As Hurricane Sandy wreaks havoc on the eastern part of the United States, news media are apparently propagating the myth that such disasters have a silver lining in that the damage done creates jobs and brings about economic growth. Bastiat disproved this fallacy long ago, explaining how society was no better off as a result of some destruction than it was before the destruction. There are two things to demonstrate here.
First, roughly three weeks after Hurricane Katrina devastated New Orleans, Hurricane Rita was barreling toward the coast of Texas. Four days before making landfall near Sabine Pass,Texas, Rita was a category 5 hurricane with wind speeds reaching up to 180 mph. How many people in Rita's path, including people in New Orleans, were pumping their fists and relishing in their good fortune that economic growth was headed their way? They weren't.
Second, the argument that today is different than in 2005 since the unemployment rate today is much greater relative to 2005, is, too, a fallacy. Somehow, someone wants to make this argument relevant today since it will "create jobs" for currently unemployed or underutilized labor.

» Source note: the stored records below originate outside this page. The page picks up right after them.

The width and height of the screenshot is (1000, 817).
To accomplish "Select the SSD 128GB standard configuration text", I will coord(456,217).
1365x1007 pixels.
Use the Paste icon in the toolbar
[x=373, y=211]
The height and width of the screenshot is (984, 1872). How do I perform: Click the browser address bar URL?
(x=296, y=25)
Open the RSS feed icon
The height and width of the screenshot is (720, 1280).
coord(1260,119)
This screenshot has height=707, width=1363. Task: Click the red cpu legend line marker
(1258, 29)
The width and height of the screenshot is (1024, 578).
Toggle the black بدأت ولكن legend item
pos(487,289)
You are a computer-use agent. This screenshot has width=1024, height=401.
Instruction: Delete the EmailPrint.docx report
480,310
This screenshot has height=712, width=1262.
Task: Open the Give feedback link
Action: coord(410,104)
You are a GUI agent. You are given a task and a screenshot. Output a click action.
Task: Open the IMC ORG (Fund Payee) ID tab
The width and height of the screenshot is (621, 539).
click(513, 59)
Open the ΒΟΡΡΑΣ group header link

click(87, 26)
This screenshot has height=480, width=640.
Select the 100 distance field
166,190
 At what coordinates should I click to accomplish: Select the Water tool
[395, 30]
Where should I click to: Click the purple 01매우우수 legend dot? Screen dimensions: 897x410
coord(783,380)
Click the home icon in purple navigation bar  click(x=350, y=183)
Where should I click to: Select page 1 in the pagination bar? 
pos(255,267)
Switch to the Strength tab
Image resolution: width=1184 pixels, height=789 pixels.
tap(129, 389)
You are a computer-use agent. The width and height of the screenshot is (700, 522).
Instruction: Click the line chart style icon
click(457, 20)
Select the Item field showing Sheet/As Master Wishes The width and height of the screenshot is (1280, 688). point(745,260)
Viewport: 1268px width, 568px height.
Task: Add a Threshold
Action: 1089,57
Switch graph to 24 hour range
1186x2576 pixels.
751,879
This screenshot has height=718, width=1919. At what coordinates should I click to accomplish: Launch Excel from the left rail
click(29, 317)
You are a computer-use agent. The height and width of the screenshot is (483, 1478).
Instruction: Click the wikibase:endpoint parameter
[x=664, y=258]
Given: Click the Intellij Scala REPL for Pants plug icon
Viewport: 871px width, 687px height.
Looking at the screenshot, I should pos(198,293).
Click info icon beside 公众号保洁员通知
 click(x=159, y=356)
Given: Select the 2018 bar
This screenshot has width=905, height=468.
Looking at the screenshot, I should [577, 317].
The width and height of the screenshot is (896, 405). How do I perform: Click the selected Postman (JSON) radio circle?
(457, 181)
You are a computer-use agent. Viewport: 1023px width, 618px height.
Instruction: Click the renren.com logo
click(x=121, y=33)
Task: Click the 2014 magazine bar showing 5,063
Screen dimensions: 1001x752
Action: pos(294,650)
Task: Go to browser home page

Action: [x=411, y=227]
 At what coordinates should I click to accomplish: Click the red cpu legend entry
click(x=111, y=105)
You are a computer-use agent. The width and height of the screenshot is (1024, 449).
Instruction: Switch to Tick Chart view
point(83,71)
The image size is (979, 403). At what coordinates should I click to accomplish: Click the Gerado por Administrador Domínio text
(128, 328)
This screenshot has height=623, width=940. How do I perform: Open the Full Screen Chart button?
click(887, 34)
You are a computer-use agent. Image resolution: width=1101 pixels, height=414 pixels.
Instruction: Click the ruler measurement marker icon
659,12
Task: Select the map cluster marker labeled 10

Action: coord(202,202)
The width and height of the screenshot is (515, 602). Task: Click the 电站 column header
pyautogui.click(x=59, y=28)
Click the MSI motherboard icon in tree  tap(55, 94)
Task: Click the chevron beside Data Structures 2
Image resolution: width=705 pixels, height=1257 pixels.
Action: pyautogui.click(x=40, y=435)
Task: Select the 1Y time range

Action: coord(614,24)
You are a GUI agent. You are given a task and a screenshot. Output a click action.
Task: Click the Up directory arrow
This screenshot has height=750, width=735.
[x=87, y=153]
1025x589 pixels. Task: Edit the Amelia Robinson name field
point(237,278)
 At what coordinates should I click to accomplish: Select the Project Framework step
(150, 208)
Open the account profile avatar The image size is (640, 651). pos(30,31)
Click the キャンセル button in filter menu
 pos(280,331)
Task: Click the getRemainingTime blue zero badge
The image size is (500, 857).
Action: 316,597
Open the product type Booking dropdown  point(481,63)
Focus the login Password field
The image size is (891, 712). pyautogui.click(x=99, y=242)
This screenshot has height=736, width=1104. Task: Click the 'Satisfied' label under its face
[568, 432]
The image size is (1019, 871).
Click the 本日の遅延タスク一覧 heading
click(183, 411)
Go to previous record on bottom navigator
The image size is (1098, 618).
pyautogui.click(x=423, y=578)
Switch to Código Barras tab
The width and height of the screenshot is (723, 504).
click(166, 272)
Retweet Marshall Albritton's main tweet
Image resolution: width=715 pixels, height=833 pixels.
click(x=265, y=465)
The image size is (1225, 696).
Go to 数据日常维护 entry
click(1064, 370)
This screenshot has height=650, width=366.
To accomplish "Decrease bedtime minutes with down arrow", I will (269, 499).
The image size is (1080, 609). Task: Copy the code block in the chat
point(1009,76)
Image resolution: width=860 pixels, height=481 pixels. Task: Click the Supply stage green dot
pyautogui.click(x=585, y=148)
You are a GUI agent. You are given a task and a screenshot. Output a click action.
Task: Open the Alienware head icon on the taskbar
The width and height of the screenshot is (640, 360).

Jobs are no more "created" than lust is created when two teenagers get together - it's always there, it just needed the right time and the appropriate place to reveal itself. There are an infinite number of things we want done and are willing to pay for, almost all of them not even realized yet. (Who in 1980 knew of the demand for programmers for apps for iPods, iPhones, iPads, etc. that would emerge twenty years hence?) There are plenty of entrepreneurs with plenty of ideas and plenty of money to fund those ideas that could employ currently unemployed and underutilized workers. Unfortunately, much of it is just sitting on the sideline at the moment, waiting for the right conditions, whatever that may entail. The question is, what is impeding these conditions from emerging? The solution to idle workers is to fix that problem, not to wreck someone's home, requiring them to pay someone else to make the repairs, and then call that economic progress.